GIVEN PROBLEM
Write out the records again, beginning at the line that has "851x722 pixels." and stopping after the last of the records. Change "label" to "tab", keep everything else the same, and leave out the pictures.

Item position entries
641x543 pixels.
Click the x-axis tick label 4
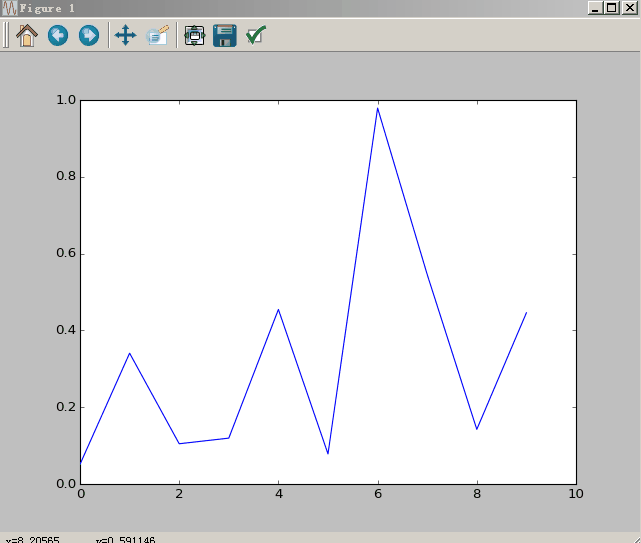pyautogui.click(x=278, y=493)
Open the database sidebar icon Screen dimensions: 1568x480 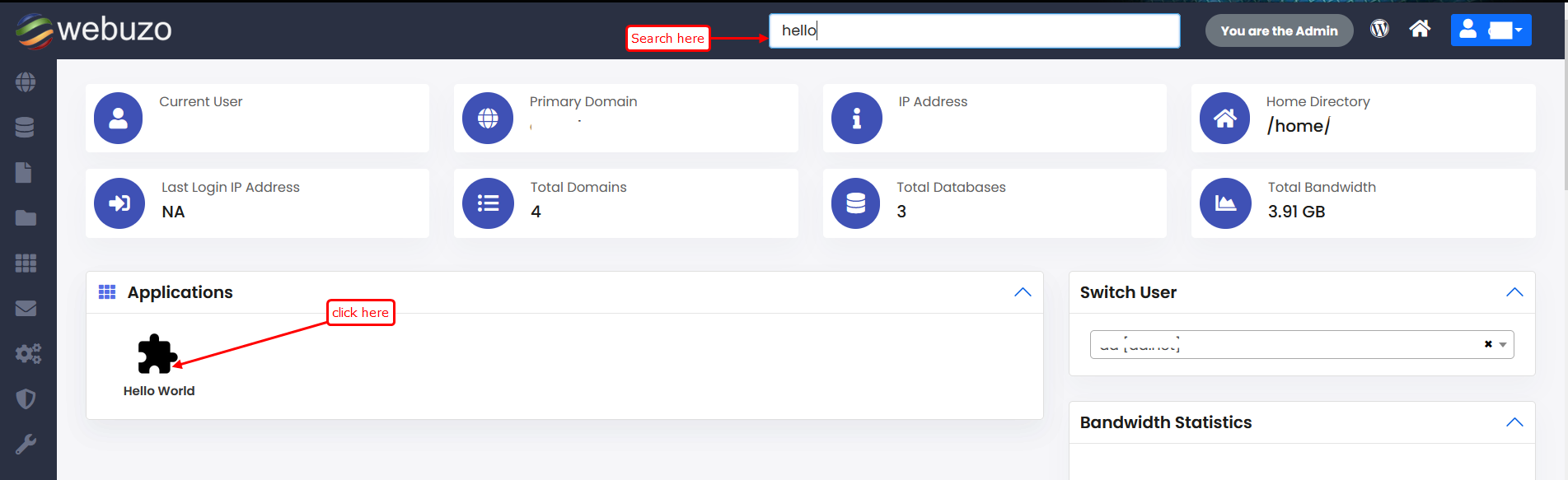point(26,128)
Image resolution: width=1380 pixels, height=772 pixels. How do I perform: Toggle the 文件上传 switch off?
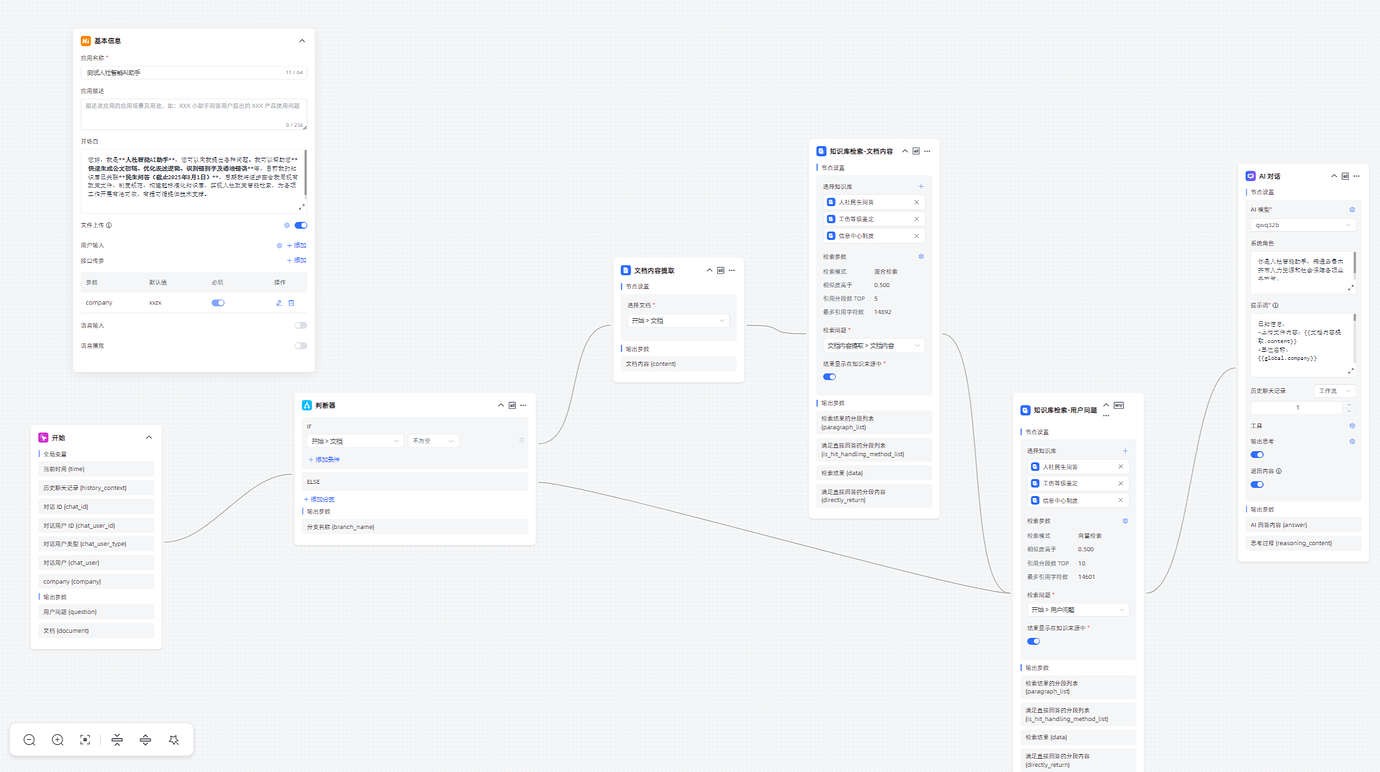[x=300, y=226]
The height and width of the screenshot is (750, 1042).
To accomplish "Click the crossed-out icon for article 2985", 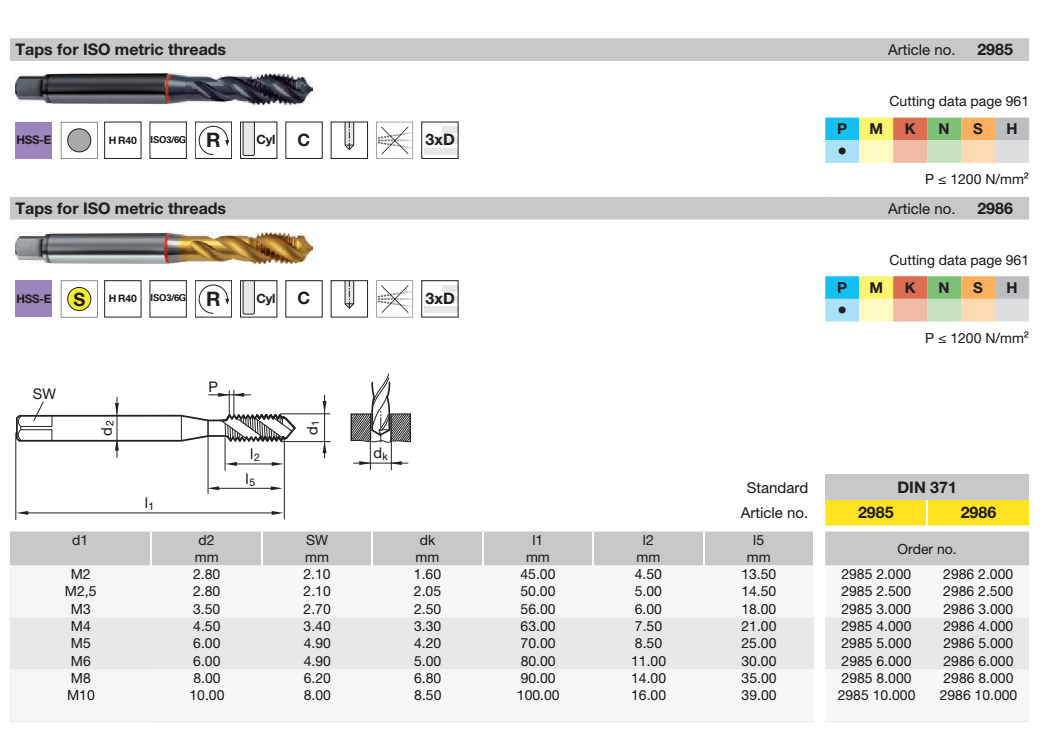I will [394, 140].
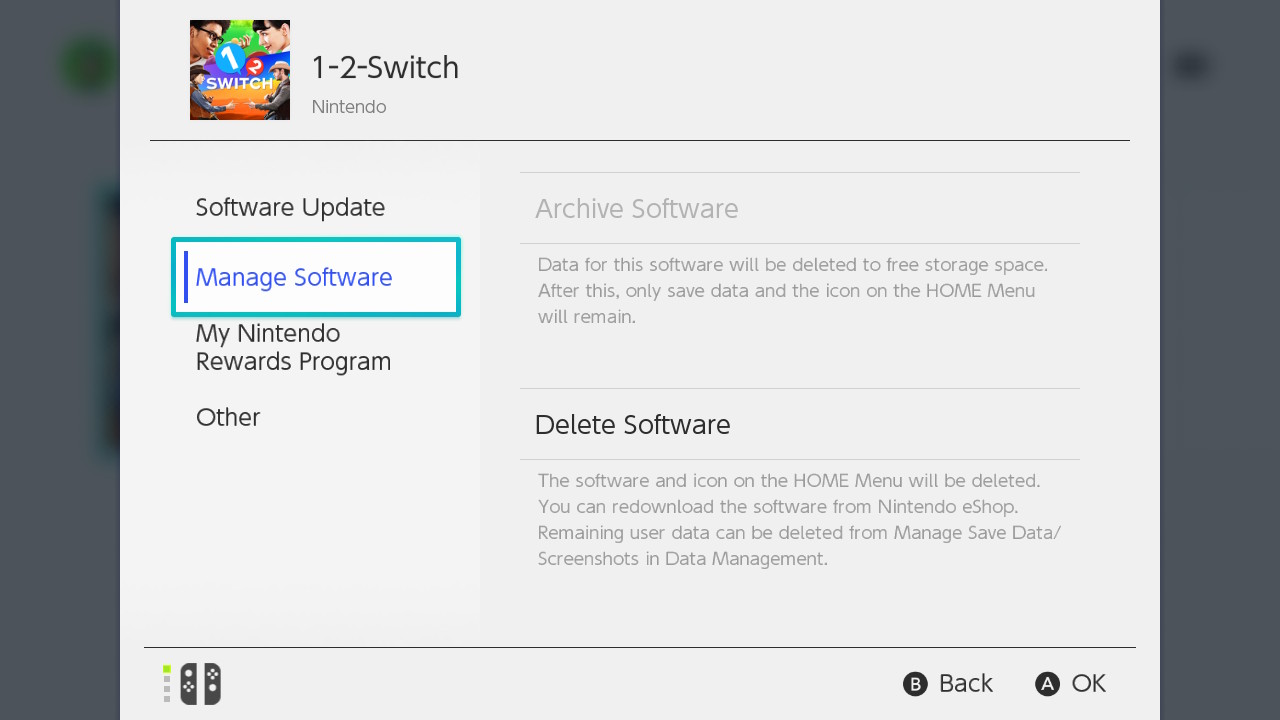This screenshot has height=720, width=1280.
Task: Open My Nintendo Rewards Program
Action: tap(293, 347)
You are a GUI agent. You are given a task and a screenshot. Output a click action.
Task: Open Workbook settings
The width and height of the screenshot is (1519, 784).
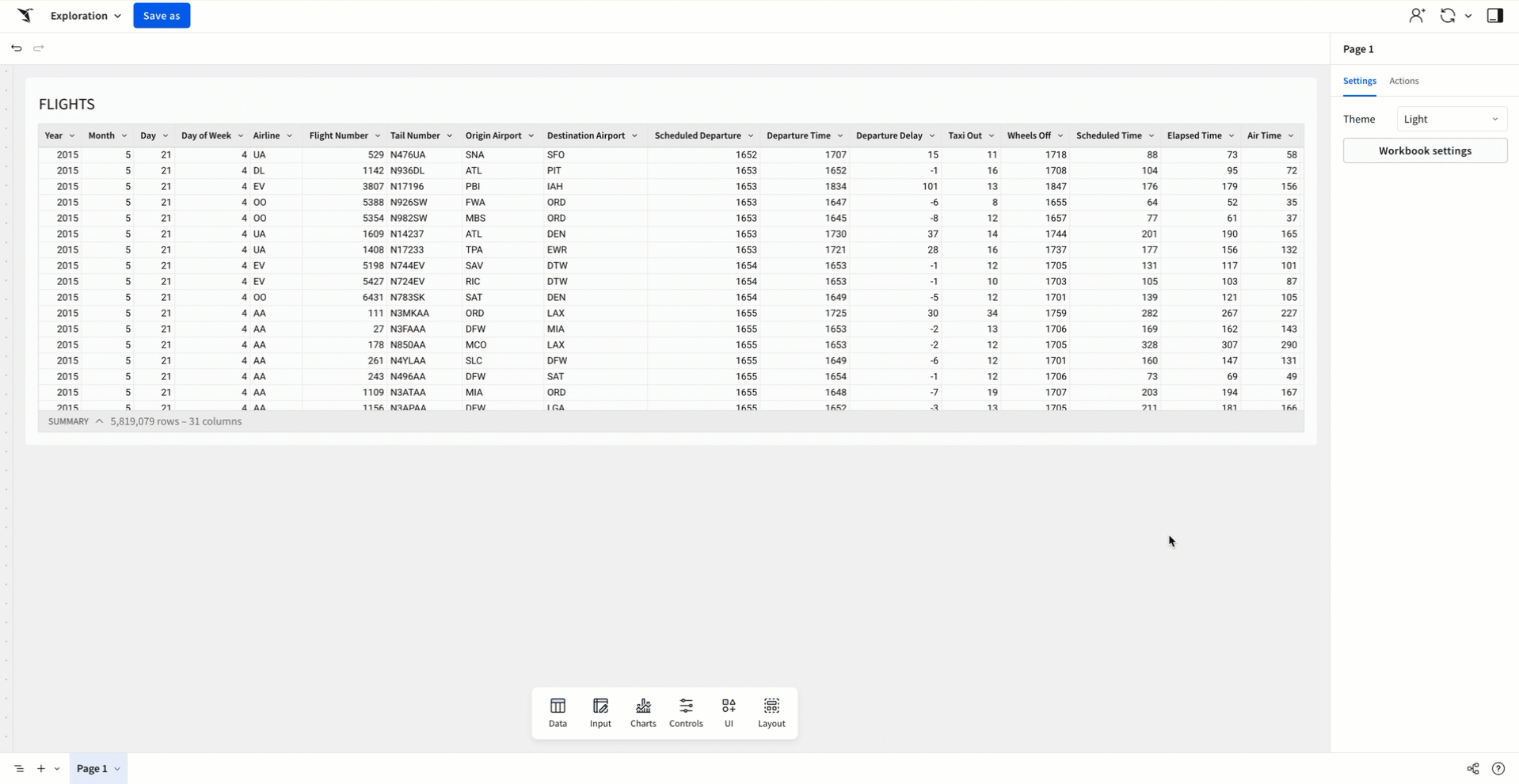[x=1424, y=150]
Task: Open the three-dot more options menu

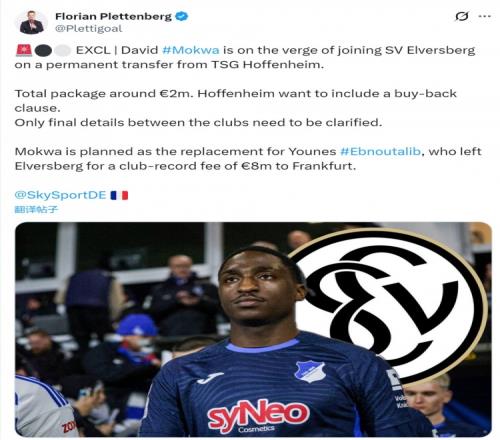Action: 485,16
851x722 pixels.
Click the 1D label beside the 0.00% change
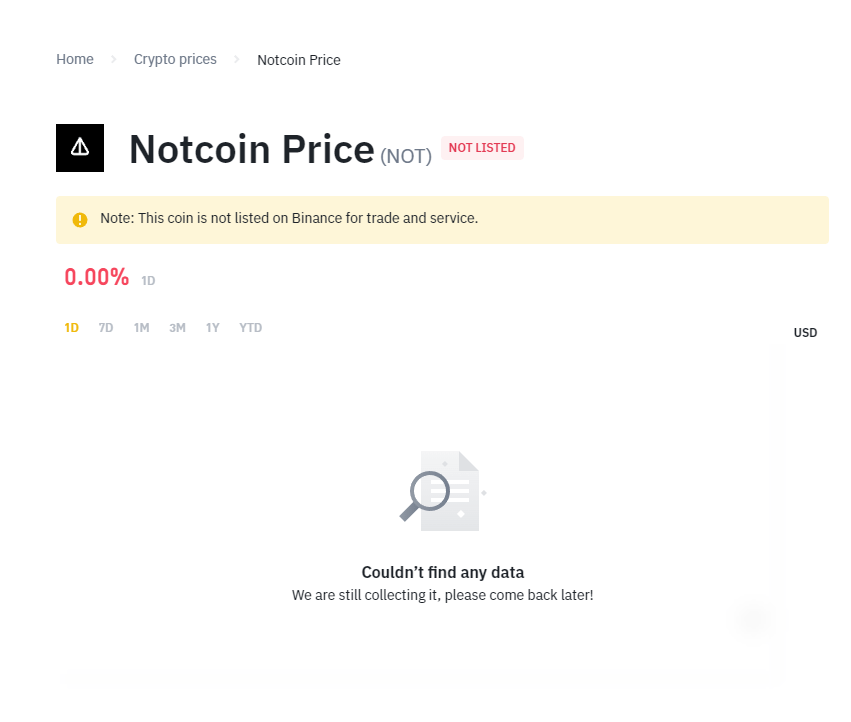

TASK ANSWER
851x722 pixels.
Click the 1D tab beside the 0.00% change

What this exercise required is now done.